The Independent National Electoral Commission (INEC) says the current democracy in Nigeria is being threatened by the predominance of money politics.
The INEC Chairman, Professor Mahmood Yakubu, said this at a one-day colloquium on emerging issues that will shape the 2023 general elections in Nigeria organised by the Centre for Democracy and Development (CDD) in collaboration with Open Society Initiative for West Africa (OSIWA) on Wednesday in Abuja.
Yakubu said that there were three critical challenges to be overcome in the conduct of the 2023 election namely insecurity, fake news and money politics.
“My third area of concern is the influence of money on politics and is becoming more present and the risk is that ours may soon become a plutocracy for the rich rather than a democracy for the people.
“The way money is exchanging hands is a source of concern. Yes, we have collaboration with ICPC and the EFCC and only recently we renewed our collaboration with the EFCC, saying that we are going to do something together.
“However, there are two dimensions to it, when you have willing connectors it becomes a bit more difficult to contain the situation.
“On the one hand, you have brilliant examples, we all saw this on the social media in Anambra when there was an attempt to bribe voters and the women refused to accept the money and voted their conscience,” he said.
According to Yakubu, what political parties do is critical to what INEC does because that is what is called the primary election.
This, he said, was because the candidates that emerged from the primary elections were the ones that would participate in the secondary election which INEC would conduct.
He said that the commission was working with anti-graft and finance agencies to see how to curb the challenge of money politics.

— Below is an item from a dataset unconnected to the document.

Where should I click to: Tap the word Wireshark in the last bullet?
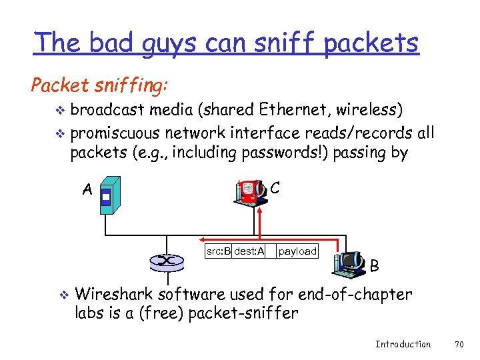118,294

He added that the commission was concerned about the security situation in the country as it prepares for the 2023 general election because it was a major challenge.
He said that the commission has been meeting with security agencies to tackle the challenges.

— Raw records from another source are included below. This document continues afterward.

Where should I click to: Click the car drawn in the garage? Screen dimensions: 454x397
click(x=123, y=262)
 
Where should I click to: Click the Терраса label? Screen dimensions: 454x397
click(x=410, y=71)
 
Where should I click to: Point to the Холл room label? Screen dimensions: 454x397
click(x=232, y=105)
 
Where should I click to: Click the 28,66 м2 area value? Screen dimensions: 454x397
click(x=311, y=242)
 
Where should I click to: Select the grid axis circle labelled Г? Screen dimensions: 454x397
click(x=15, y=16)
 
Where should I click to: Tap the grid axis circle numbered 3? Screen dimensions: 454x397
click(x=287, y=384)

He added that the commission would try as much as possible to be transparent during the elections in order not to give room for fake news.
“I believe that the antidote to fake news is more real good news, and greater openness and transparency
We will continue to be open and transparent,” he said.
Professor Attahiru Jega, former INEC chairman, said that the use of money in Nigerian politics was a source of concern.
According to Jega, the way money is used, many Nigerians are now saying that we are moving in the direction of becoming a plutocracy rather than a democracy.
“Plutocracy is basically the government of the rich for the rich by the rich.
“Imagine, the National Assembly altered the Electoral Act to increase the threshold of how much a candidate can spend for election finance.
“That is something that we should all have opposed regrettably, we were too busy with the issue of electronic transmission and so on that we lost focus.
“We did not pay sufficient attention to what they were trying to do because they now smuggled the issue of huge financial outlays required of candidates,” he said.
Jega added that many political parties, especially the so-called big ones, now put huge amounts as nomination fees, which automatically excluded women, young men and people with disability from the contest.
He said that attention has to be focused on money politics for the next cycle of electoral reform to the electoral legal framework.
“There is a need to make elections less and less costly, because otherwise marginalised groups will continue to be excluded from the process,” he said.
He commended INEC for refusing to yield to the pressure of political parties to change the timetable for elections.
“The timetable was set under a process of very careful contemplation and in the context of the new electoral law.
“Shifting the timetable is a recipe for electoral disaster because once you shift one timeframe, it affects virtually all the others,” he said.
Mr Yabagi Sani, Chairman, Inter-Party Advisory Council (IPAC), said that political parties were in top gear preparing for the elections in compliance with the legal framework.
Sani however, complained that INEC did not carry political parties along when setting the election timetable, leading to some problems.
This he said was why they were calling for extension of time for the conduct of party primaries to allow for a thorough job.
CDD’s Director, Idayat Hassan, said that the meeting was convened by the Centre with the view of getting briefing ahead of the 2023 general elections.
“Choosing today, Africa Day, to host the colloquium is instructive, for its importance in democracy.
“Parts of the country are embroiled in different forms of conflict and violence and all these threats have implications for the conduct of elections- both in terms of safety of election materials, personnel and even voters.
“This also has the potential of affecting voter turnout and the legitimacy of the result, ” she said.
She added that the level of political violence witnessed in the last five months was unprecedented as it was revealed that between January 1 and May 13, at least 76 incidents of politically related violence occurred in Nigeria.
“The violent incidents cuts across 24 states and the six geo-political zones of Nigeria with the North Central having the most number of incidences and South East recording the most fatalities.
“The Brand New Electoral while creating a new dawn for electoral administration do also have implications and challenges particularly as the parties grapple to comprehend and comply with the new acts.”
She said that the CDD and OSIWA organised the colloquium to set the threshold for the 2023 General elections because Nigeria needed to get it right.